Part of the symbolic landscape mentioned by Hocking is the widespread mural form. It is evident that Belfast's citizens understand the materiality of the mural narrative. In the novel Eureka Street, Robert Wilson writes that 'the city keeps its walls like a diary' (1998: 212). These diaries are constantly updated to reflect the back and forth of ideologies mostly between the Unionists (usually Protestant communities in support of union with Great Britain) and Nationalists (usually Catholic communities in support of separation from Great Britain). This sentiment continues in 2014, as seen by the Gaza mural painted in June at Divis Road.
The Gaza mural is painted on the International Wall, and is attributed to the Nationalists. It is a continuation of the Nationalist narrative of being the wronged party. Some Nationalist murals were painted as cries for justice against sectarian criminals, usually Unionist, who were not put under trial. Now, in a time of peace, victimhood continues as a theme, and becomes the basis for the Nationalists' identification with the Palestinian cause. Meanwhile, the Unionists have taken up Israel's cause on the common ground of legitimate statehood. The mural shows that the Gaza issue is adopted as a new binary for old oppositions. Visible dialogue continues across communities on the city's walls.

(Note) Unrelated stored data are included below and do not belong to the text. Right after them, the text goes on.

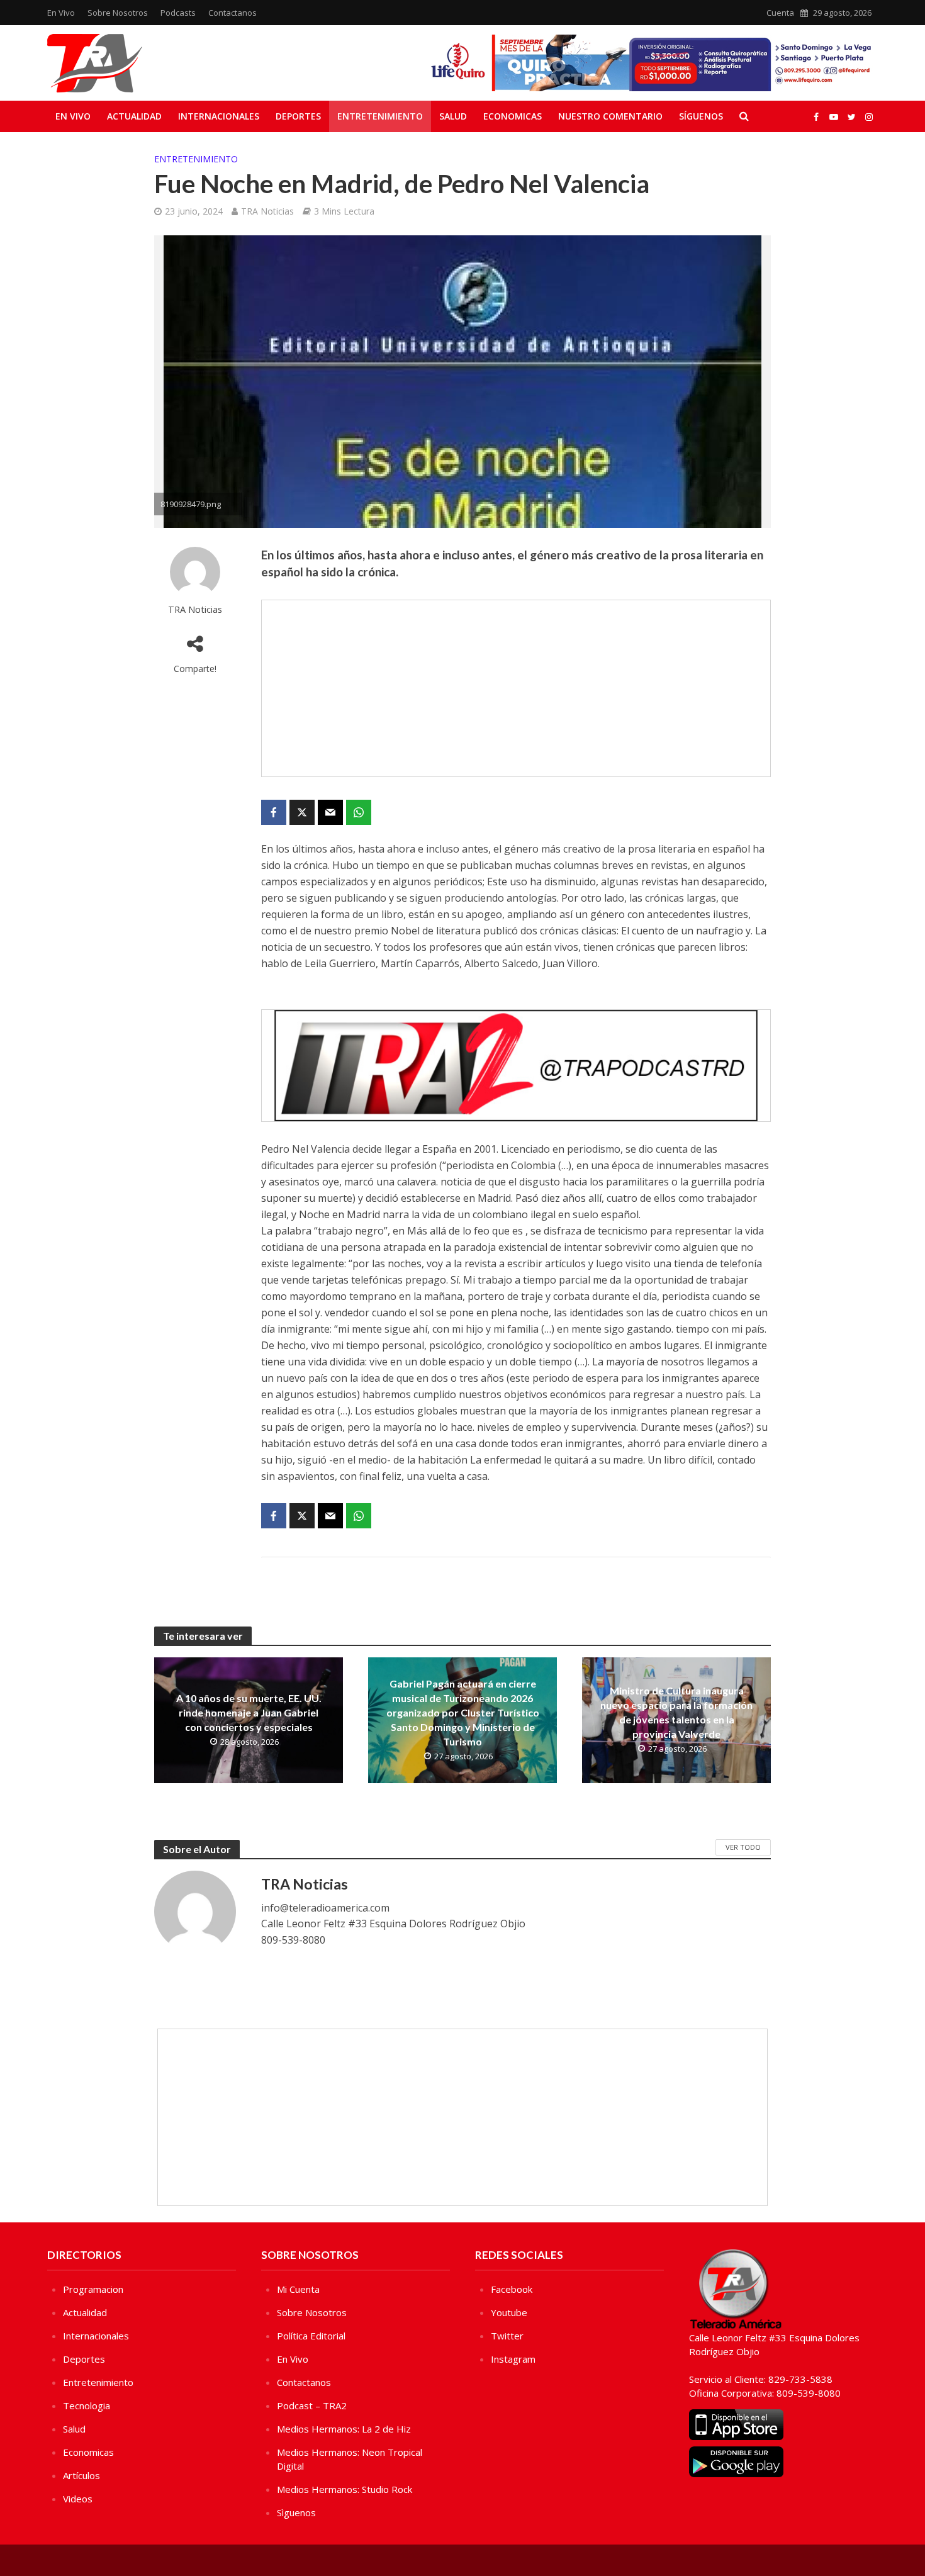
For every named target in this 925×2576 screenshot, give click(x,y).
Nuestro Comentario (610, 116)
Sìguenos (296, 2512)
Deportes (298, 116)
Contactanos (232, 12)
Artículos (81, 2475)
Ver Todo (743, 1847)
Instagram (513, 2359)
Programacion (93, 2289)
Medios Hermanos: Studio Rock (344, 2489)
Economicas (512, 116)
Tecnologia (86, 2405)
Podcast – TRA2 (312, 2405)
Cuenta (780, 12)
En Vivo (61, 12)
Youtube (509, 2312)
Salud (453, 116)
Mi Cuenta (298, 2289)
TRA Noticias (267, 211)
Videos (77, 2498)
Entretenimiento (380, 116)
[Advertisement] (516, 688)
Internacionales (218, 116)
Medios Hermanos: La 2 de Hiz (344, 2428)
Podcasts (178, 12)
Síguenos (701, 116)
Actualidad (134, 116)
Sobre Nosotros (117, 12)
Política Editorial (311, 2335)
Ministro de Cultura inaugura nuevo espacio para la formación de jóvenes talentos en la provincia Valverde (676, 1712)
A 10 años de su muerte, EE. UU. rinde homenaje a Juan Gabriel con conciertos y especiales (249, 1712)
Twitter (507, 2335)
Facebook (511, 2289)
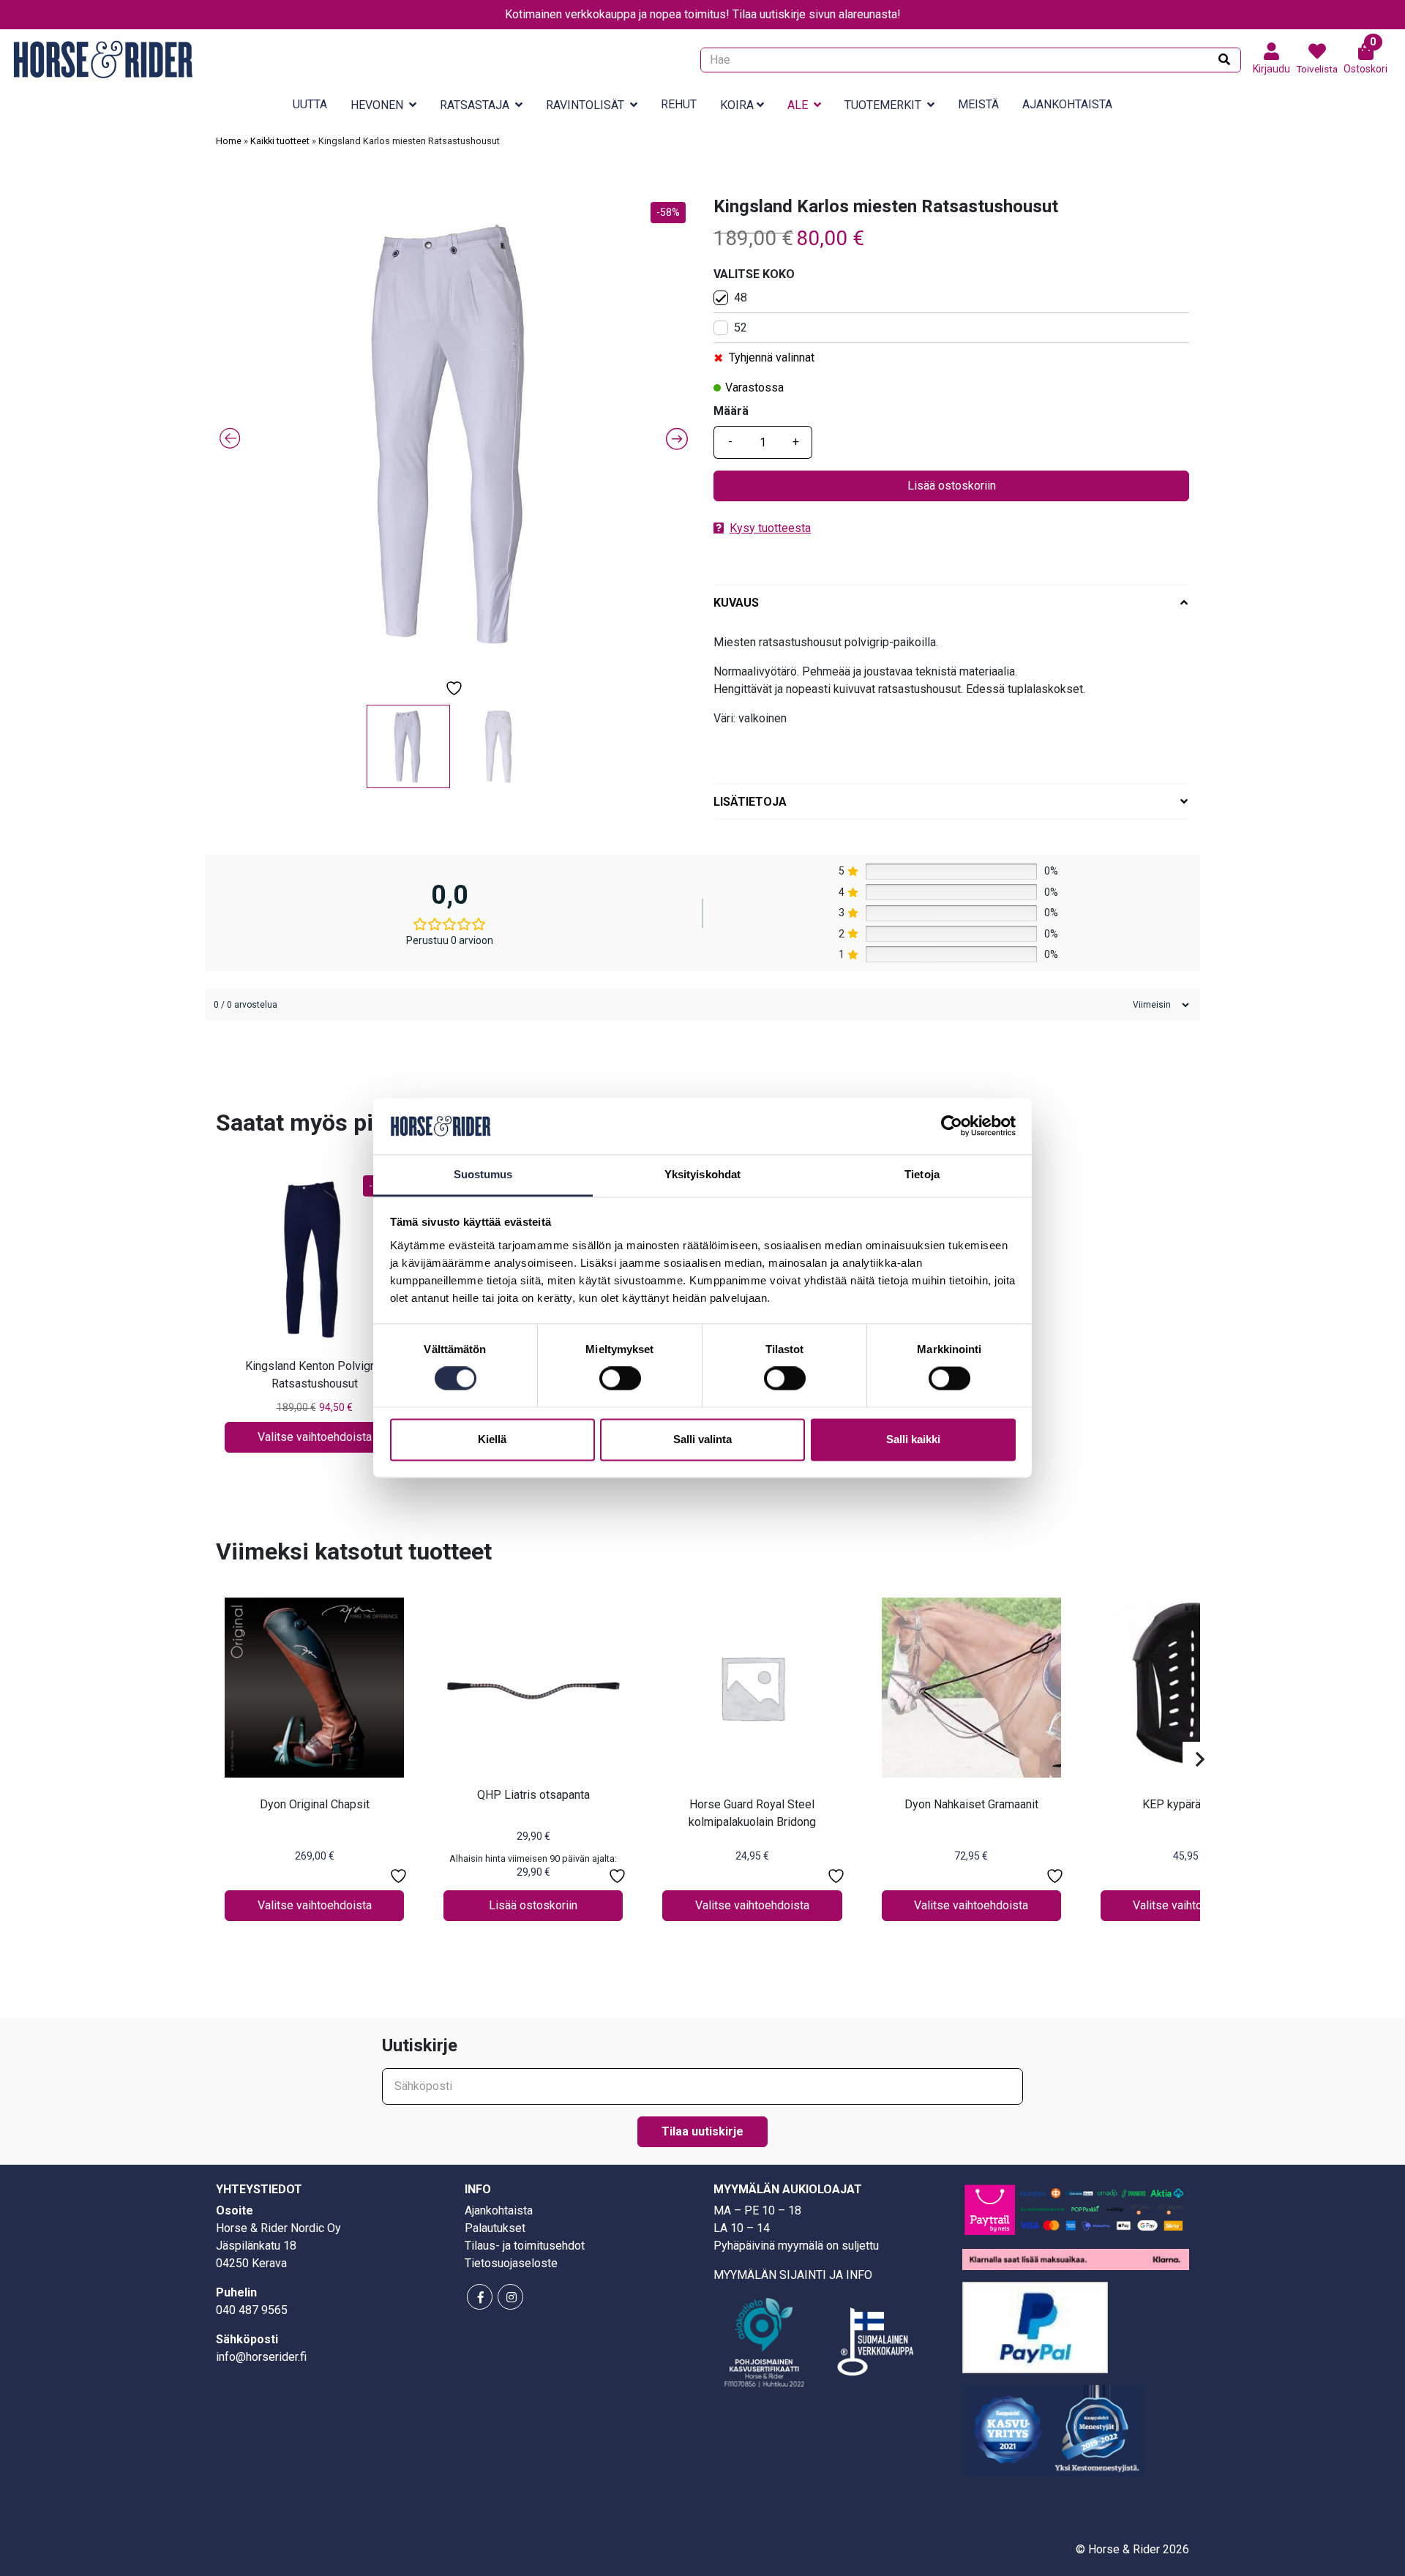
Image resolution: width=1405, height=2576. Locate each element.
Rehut (679, 104)
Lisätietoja (750, 802)
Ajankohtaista (1067, 104)
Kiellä (492, 1439)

Murals also play the role of identity markers, demarcating psychic barriers and manifested memories. The buffer zone between Shankill Road (Unionist/Protestant) and Falls Road (Nationalist/Catholic) is a perfect example of the extent to which spatial narratives can throw up psychic barriers that are just as effective as concrete and wire.
Typically Catholic art from the Falls give way to a gaudy collage of inter-community activities in the buffer zone. Once through to the Shankill side, the inscriptions on the peaceline immediately declare condemnation against streets denied to the Protestant 12th of July marches (celebrating Prince William of Orange's victory over King James II during the Battle of the Boyne, securing Protestantism in Ireland). One step makes for a different Belfast altogether.
This psychic division is reflected in the novel Fat Lad when Ellen's granny claims to 'have lived in two different countries without ever moving more than three doors from the house where she was born' (Patterson, 1992: 166). A 2005 novel, Woundlicker, continues this theme. Its protagonist, Fletcher Fee, straddles the divide because his house is located at the end of the curvature of a peace wall, and thus could neither be satisfyingly classified as either Protestant or Catholic. The disturbance this causes in the novel indicates a continued association between space and identity. 'I live in no man's land, so I do. People would just love me to pick a side and be done with it. Any side at all, just so I could be counted. But fuck them' (Johnson, 2005: 67). These novels codify how ideological narratives in Belfast are capable of making places out of space. The 'word city' directly affects the 'real city'. These novels voice what the mural narratives already suggest: the potency of narrative in remapping a city without building a single thing.
Cartography as language of space
The concept of the map is the bridge-way between the 'real' and 'word' city. The map is the language of space. Without its expression, space loses its context, its part in a larger picture. Thus, it becomes yet another viable symbolic battleground. The contest of contexts is enacted through maps presented to the tourist. A map produced by Fáilte Feirste Thiar entitled 'West Belfast Mural Map' features the Falls Road and adjoining areas while removing the Shankill Road. However, tourists would be under the impression that this is a map of West Belfast, not just a part of it. The removal of the Shankill is a narrative claim over the context of West Belfast. Removing the Shankill removes also the connotations of union with Great Britain. It also claims for the Catholic areas a suggestion of independence, a self-sustaining community ensconced in a sea of blue and white. This map as an image speaks of a spatial psyche that can best be communicated beyond the map, through narrative.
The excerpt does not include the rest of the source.